# SVN question - purge all but latest



## Beeblebrox (Feb 10, 2014)

I'm using SVN for ports and source.

How does one delete/purge all records of version changes except for the latest version? I keep finding solutions like backup/dump the latest revision then restore it else were, but this does not make much sense for a pull repository.

Regards.


----------



## ljboiler (Feb 10, 2014)

Are you thinking that somehow your "pull" of the ports or source tree is wasting space on your machine with all that history of version changes?  Well, don't worry:  svn keeps that history only on the repository server; on your local machine all you get are the files and just enough information to know exactly which versions of the files you have.  If you want to view the history of changes to a file, you must have a working network connection back to the main repository.


----------



## Beeblebrox (Feb 10, 2014)

Thanks. I don't know anything about the internals of svn.

It's not the HDD space that bugs me, it's when I have to tarball an SVN repository (don't ask why). The files get tarred fairly quickly, while the .svn folder takes almost twice the amount of time.


----------



## ljboiler (Feb 10, 2014)

svn has a "pristine" copy of each checked-out file in that .svn directory; that's why there's a long pause there if you archive the whole thing.  That local clean copy allows diffs to be done between your working copy and the repository version that was checked out _without_ having a network connection.


----------



## kpa (Feb 10, 2014)

That's because the .svn directory contains a very big hash table of all the commits in the repository laid out as many directories and files. Only the references to the commits though, not the actual commits unlike let's say Git. It's slow to process such directory structures because there are many small files per each directory. I'm not aware of any method to forget all but the last revision of a repository, it is assumed that if you have the version history you're usually interested in versions other than the latest ones.


----------



## trh411 (Feb 10, 2014)

Beeblebrox said:
			
		

> Thanks. I don't know anything about the internals of svn.
> 
> It's not the HDD space that bugs me, it's when I have to tarball an SVN repo (don't ask why). The files get tarred fairly quickly, while the .svn folder takes almost twice the amount of time.

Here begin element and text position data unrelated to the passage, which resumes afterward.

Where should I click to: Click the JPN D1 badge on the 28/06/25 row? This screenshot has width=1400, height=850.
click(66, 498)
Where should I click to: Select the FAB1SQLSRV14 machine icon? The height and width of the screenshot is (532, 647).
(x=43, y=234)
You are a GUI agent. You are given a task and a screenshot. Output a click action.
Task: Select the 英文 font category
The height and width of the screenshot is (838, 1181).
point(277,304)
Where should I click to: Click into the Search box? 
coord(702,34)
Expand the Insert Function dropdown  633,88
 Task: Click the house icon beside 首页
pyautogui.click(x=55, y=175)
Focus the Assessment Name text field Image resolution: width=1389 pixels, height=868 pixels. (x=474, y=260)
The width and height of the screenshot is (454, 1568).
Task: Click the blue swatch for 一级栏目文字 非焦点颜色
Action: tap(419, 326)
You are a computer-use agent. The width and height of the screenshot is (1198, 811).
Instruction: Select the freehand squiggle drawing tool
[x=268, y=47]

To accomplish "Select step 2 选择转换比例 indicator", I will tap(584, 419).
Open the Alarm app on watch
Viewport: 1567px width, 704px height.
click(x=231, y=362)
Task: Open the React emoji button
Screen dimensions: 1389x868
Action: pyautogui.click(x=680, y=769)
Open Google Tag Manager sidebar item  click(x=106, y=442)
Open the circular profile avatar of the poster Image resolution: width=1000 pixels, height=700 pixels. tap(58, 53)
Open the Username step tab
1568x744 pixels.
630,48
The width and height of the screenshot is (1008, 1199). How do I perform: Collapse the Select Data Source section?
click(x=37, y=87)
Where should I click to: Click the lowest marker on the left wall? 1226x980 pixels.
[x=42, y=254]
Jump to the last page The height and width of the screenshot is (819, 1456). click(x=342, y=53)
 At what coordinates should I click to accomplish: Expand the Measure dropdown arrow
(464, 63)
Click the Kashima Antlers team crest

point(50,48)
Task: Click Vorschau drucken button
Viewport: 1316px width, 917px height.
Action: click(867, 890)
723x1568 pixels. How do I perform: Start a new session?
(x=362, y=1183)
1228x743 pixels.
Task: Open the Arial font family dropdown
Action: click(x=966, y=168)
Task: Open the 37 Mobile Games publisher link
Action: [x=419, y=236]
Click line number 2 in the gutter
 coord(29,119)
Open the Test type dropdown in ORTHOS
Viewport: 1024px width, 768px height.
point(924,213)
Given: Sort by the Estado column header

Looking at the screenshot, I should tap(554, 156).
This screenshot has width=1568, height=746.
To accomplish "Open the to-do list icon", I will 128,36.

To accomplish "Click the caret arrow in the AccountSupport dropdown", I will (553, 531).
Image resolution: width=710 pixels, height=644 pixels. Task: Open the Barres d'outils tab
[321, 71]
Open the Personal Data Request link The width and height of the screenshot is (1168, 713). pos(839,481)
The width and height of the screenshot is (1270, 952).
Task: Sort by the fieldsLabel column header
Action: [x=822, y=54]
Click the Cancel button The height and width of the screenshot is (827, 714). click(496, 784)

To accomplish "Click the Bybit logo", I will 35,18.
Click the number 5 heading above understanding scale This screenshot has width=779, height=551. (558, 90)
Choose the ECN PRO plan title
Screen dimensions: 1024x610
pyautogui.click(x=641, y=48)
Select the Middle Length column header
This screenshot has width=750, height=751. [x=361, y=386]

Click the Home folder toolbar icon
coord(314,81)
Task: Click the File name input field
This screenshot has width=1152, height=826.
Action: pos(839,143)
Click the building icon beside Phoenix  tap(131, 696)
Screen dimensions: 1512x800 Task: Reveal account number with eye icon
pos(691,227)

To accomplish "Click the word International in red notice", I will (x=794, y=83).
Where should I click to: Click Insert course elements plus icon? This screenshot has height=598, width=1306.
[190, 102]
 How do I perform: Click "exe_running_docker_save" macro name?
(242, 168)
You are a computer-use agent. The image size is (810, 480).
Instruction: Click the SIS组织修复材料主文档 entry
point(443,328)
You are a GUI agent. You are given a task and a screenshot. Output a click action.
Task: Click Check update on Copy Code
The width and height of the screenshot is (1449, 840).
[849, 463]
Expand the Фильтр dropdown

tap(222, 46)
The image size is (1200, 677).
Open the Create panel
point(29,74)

The .svn directory is where devel/subversion keeps track of the state of all objects in the local working copy. Because of the size of the ports tree (24K+ ports) there is a lot to keep track of. I have 119K objects in my /usr/ports/.svn directory. That's about 600 MB.


----------



## Beeblebrox (Feb 10, 2014)

... and hence my question. A better title might have been: "Take a snapshot of the current version, then drop all prior version references", since as a "pull repo" user, I'm not that interested in rolling back to some date three months ago. Well, at least we have an answer for that: not for the time being.


----------



## ljboiler (Feb 10, 2014)

Perhaps then you should look at what `svn export` does:  you get a copy of all the files as they were at the time of the tag/branch/version that you specify (or the latest if you're dealing with HEAD), BUT all that internal bookkeeping data is not pulled down; what you gain in not having to deal with that being pulled down (and copied in your case) you lose in the ability to know what exact version you got of anything and where it came from.

You would end up with the same result of the `svn export` by just excluding that .svn directory from your tarball.


----------



## wblock@ (Feb 10, 2014)

`svn cleanup` can sometimes make a significant reduction in the size of the local working copy.


----------



## Beeblebrox (Feb 10, 2014)

> Perhaps then you should look at what svn export


It's been a while since I messed with svn, and I did not look up the exact terminology as a refresher before posting, but that's what I meant by:


> I keep finding solutions like backup/dump the latest revision then restore it else were



@wblock: I do run `svn cleanup` now and then, but I do that when I get svn errors (merging gnome3). I did not know that `cleanup` could also reduce archive size. Good to know and better than nothing.

Thanks everyone for the input.


----------